Say you’re in a store looking to buy a t-shirt and you look at the price tag to find that its only £2. You think to yourself: how is this only £2? It’s an absolute steal, surely it must be too good to be true. And that’s because it is. Low-cost items come at an incredibly high ecological and ethical cost. You may only be paying a small price, but think of the true cost of what went into making that t-shirt. It’s no secret that large retailers exploit their workers to be able to sell clothing for such a low price. The majority of sweatshops are located in areas where companies take advantage of cheap labour such as Bangladesh, India and Vietnam. The average sweatshop worker in Bangladesh earns just £25 a month working up to 16 hour days, 7 days a week. On top of that, the workers have to endure unsafe and overcrowded working conditions.
Image via: The Safia Blog
The driving force behind fast fashion is the desire to buy more and spend more than what you actually need. This results in the extremely wasteful habit of only wearing an item of clothing once or a few times and never wearing it again because it’s not ‘on trend’ anymore or because it broke. This is a major contributing factor as to why fashion is the second most polluting industry in the world after the oil industry. Around 40% of clothing remains unworn and eventually gets disposed of after around 2 years, contributing to the 350,000 tones of clothing ending up in landfill in the UK each year.

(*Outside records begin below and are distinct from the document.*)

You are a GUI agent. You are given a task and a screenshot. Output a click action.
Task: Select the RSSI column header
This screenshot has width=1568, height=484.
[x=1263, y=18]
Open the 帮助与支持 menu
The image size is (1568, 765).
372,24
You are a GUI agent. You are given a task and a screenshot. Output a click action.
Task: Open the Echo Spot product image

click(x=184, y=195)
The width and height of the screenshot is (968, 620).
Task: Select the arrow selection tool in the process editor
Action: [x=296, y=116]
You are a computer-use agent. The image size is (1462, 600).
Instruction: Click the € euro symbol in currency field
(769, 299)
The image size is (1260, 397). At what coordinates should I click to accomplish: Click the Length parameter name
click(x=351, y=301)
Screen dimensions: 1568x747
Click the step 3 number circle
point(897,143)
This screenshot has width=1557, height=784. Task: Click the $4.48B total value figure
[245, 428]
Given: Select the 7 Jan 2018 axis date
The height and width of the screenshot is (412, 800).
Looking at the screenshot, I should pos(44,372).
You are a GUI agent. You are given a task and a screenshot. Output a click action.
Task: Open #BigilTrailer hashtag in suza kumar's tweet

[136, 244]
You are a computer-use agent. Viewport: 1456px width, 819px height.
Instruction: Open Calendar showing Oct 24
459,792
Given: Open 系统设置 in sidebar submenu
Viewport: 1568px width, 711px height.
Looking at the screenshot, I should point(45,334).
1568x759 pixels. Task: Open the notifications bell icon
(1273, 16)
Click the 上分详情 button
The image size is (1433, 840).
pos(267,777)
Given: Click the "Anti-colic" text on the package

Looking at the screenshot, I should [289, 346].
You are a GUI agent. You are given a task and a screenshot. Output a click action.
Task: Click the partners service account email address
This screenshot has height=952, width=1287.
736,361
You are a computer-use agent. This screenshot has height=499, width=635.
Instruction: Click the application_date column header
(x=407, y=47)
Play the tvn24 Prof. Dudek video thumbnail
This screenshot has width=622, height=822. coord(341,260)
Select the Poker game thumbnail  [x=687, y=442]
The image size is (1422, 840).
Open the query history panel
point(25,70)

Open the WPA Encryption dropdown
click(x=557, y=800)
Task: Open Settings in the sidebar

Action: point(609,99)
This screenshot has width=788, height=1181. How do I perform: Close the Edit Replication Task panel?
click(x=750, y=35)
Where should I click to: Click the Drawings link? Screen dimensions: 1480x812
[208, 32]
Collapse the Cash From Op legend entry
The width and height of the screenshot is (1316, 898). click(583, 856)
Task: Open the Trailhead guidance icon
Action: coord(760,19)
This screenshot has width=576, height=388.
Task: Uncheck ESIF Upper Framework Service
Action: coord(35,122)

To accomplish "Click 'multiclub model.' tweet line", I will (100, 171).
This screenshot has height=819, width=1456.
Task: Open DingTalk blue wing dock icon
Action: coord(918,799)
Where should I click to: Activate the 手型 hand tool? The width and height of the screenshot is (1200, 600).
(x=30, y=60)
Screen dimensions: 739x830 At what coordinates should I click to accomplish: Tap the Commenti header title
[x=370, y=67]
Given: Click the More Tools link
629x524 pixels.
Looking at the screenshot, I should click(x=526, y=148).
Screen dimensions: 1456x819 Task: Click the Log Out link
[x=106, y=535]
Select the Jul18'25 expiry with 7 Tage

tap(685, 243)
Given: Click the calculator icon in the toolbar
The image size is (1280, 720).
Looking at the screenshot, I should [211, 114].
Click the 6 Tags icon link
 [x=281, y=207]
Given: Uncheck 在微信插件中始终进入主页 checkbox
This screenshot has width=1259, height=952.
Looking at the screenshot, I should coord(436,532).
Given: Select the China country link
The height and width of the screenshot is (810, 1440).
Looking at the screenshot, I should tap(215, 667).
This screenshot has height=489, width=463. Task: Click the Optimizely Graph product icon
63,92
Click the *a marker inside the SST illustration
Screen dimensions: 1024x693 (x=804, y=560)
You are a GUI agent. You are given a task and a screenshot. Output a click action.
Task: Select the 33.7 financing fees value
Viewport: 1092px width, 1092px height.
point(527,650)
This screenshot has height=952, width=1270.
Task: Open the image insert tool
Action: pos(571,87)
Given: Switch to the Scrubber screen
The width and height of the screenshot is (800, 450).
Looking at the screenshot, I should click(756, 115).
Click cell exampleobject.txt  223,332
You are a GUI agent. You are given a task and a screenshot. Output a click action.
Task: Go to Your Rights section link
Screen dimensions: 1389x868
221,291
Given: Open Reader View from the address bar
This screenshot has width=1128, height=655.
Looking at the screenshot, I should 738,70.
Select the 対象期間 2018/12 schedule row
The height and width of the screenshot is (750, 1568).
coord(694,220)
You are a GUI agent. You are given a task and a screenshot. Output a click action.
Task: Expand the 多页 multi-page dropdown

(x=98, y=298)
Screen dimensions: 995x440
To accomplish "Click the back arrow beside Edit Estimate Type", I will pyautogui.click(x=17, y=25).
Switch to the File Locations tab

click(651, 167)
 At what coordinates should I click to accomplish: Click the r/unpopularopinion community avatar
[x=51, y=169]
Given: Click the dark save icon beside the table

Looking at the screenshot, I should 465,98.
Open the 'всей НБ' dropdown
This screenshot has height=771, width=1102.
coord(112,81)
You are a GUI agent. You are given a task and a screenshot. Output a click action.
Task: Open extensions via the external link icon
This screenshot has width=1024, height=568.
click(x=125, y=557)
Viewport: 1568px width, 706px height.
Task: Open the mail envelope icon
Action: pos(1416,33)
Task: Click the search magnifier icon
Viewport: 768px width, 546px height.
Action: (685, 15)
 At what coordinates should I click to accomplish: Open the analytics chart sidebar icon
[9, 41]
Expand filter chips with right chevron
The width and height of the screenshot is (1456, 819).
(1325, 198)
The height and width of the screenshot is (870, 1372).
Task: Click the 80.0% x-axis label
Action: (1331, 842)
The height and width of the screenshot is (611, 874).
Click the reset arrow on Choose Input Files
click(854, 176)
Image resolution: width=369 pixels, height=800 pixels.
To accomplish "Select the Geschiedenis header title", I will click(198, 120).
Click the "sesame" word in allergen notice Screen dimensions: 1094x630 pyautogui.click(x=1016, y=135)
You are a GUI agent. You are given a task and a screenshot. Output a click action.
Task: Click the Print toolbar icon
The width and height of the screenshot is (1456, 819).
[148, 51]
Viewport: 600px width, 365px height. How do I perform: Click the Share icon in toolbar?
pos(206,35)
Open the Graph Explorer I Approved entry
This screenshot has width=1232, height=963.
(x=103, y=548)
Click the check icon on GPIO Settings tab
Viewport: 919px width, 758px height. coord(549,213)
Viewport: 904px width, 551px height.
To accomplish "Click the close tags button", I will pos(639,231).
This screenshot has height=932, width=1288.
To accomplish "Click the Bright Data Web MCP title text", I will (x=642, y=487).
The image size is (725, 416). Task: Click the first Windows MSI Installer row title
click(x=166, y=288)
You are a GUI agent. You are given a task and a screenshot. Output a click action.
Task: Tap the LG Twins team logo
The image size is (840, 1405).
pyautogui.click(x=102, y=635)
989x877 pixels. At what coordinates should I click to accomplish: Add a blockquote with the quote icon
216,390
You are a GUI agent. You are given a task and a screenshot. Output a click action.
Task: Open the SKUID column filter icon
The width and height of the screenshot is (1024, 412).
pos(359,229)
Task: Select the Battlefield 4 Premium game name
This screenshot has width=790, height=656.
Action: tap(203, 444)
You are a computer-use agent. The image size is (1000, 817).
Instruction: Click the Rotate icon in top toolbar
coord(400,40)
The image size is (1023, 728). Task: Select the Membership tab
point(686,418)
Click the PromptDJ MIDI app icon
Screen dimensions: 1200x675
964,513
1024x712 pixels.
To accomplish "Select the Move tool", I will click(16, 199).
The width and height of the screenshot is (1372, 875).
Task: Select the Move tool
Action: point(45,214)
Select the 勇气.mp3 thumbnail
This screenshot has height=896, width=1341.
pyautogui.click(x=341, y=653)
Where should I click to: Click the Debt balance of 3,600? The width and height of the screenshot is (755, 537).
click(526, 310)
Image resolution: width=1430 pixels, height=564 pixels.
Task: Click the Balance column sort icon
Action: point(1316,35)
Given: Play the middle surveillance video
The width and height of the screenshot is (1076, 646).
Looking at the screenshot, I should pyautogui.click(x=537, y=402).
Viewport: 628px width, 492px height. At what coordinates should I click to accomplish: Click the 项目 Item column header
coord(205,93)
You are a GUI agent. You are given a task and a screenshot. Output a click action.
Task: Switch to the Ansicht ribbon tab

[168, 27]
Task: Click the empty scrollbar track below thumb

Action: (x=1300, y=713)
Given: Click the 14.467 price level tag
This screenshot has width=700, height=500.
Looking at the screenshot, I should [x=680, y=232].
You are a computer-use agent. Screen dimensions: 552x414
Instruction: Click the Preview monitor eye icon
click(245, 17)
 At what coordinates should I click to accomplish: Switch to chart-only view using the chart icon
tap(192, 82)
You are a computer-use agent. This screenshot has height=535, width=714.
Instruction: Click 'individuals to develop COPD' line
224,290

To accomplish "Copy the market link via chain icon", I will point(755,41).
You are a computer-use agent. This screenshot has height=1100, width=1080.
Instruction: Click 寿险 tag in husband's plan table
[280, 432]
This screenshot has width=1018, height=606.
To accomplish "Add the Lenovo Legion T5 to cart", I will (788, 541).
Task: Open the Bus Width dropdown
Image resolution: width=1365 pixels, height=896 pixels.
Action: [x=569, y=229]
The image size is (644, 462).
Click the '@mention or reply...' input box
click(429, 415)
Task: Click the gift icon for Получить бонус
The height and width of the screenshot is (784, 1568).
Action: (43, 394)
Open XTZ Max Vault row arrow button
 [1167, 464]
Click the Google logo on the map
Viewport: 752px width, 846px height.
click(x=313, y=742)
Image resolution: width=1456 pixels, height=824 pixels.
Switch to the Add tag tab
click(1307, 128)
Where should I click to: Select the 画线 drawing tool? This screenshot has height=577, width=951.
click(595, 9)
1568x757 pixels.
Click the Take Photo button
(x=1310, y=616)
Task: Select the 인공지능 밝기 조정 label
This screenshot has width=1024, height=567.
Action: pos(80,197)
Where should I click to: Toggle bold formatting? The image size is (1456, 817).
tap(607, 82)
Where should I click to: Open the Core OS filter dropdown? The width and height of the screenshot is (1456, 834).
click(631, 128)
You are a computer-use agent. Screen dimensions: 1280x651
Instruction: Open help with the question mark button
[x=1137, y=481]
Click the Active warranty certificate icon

Thankfully, as bleak as the negative environmental and ethical impacts of the fast fashion industry might have, not all hope is lost. The solution? Slow fashion. To put it simply, slow fashion is the complete opposite of fast fashion. Slow fashion is a movement towards conscious shopping by making an active decision to shop sustainably and less often to reduce the social and environmental impacts of clothing production. The focus is on quality over quantity to extend the lifespan of clothing.
Image via: The Green Hub Online
Slow fashion is also concerned with the choice of materials used in clothing production. High quality and organically made fabrics such as cotton are often favoured as they are biodegradable and do not contribute to water pollution. The key to a good quality item of clothing is ensuring the fabric it is made from is built to last. Slow fashion is also dedicated to social responsibility by ensuring fair treatment and pay for the workers who make the clothing. Sustainable clothing is often produced locally to further reduce the ecological footprint of the production process.
The first step you should take towards being more sustainable is learning to love what you already have in your wardrobe as the best consumption is no consumption at all. However, if you must buy something new, shop sustainably and ethically.